Required action: Whenever the word "Focus" shows up in a line of the data, copy that line.

★ ★ ★ ★ ★ ★ ★

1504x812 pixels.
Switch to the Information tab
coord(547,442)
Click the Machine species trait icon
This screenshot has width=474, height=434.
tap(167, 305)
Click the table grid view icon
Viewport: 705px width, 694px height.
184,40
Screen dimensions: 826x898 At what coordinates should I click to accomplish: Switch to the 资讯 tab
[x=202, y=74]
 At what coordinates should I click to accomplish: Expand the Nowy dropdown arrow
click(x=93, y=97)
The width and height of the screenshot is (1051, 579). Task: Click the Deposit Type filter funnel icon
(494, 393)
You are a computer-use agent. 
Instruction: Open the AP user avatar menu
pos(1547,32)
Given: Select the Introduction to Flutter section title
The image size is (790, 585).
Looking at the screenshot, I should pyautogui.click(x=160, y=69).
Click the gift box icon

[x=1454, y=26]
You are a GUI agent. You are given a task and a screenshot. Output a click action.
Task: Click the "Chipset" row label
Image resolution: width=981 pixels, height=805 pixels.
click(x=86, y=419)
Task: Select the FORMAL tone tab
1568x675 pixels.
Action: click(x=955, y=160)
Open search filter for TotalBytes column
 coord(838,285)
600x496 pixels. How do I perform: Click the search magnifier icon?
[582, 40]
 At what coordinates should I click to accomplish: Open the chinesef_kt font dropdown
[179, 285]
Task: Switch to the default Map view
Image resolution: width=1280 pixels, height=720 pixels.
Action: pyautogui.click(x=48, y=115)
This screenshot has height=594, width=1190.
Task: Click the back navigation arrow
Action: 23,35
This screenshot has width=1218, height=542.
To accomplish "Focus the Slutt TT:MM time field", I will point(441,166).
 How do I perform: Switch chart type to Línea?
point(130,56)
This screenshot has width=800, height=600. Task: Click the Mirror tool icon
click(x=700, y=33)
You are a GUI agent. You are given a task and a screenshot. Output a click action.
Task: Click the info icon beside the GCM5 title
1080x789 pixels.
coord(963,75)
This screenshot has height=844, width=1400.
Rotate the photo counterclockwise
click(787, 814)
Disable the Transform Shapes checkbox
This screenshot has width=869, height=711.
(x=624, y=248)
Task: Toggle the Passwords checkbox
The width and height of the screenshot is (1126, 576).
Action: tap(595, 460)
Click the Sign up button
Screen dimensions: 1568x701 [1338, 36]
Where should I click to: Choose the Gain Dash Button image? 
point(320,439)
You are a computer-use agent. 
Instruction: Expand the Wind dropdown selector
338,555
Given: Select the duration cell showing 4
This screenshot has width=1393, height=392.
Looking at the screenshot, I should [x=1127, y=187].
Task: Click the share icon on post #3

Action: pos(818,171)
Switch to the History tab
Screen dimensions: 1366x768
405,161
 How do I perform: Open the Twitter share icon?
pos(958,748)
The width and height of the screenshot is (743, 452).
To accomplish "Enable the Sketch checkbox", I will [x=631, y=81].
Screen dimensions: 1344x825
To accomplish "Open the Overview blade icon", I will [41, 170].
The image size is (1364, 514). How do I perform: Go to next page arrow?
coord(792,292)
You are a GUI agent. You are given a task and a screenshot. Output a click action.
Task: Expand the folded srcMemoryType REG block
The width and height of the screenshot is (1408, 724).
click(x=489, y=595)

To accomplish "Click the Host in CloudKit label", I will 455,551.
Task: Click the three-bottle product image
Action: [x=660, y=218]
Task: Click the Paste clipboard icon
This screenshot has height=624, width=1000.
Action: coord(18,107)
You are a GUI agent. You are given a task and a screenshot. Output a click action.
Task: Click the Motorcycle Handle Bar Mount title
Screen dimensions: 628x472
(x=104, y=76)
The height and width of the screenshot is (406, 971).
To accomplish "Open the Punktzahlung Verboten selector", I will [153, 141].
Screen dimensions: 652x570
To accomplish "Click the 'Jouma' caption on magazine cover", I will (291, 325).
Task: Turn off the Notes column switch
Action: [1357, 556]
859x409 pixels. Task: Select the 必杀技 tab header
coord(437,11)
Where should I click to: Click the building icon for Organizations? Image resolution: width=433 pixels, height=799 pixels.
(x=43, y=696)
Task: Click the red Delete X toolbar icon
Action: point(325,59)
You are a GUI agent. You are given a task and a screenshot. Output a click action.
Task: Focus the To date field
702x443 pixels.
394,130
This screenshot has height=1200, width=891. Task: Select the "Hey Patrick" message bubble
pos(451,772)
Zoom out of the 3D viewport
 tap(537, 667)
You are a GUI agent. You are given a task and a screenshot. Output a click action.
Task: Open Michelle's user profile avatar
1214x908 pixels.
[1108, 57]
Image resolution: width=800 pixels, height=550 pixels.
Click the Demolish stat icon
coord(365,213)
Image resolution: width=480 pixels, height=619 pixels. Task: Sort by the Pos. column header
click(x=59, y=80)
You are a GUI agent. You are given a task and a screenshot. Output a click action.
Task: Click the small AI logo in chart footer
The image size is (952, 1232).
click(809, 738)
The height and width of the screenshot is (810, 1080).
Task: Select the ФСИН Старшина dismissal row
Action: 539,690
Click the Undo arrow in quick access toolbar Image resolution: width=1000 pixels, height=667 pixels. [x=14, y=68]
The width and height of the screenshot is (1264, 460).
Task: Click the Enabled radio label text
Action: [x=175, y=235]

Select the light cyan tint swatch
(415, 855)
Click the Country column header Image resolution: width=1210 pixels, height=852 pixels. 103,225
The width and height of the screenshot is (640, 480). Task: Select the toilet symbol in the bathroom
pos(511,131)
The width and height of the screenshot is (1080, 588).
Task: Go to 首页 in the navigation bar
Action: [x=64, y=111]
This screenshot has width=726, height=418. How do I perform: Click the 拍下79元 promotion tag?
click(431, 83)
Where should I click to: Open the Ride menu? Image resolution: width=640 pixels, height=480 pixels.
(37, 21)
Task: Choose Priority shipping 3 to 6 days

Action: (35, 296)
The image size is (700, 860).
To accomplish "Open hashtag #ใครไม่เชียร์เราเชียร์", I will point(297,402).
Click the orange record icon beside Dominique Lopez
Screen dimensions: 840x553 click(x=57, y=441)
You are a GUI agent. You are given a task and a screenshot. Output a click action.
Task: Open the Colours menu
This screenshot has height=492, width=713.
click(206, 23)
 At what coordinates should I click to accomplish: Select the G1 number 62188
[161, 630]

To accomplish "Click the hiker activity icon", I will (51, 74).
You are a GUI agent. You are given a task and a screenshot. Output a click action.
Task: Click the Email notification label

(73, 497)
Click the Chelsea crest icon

★ ★ ★ ★ ★ ★ ★

Answer to this task:
To accomplish "Focus the Slutt TT:MM time field", I will point(441,166).
Task: Focus the To date field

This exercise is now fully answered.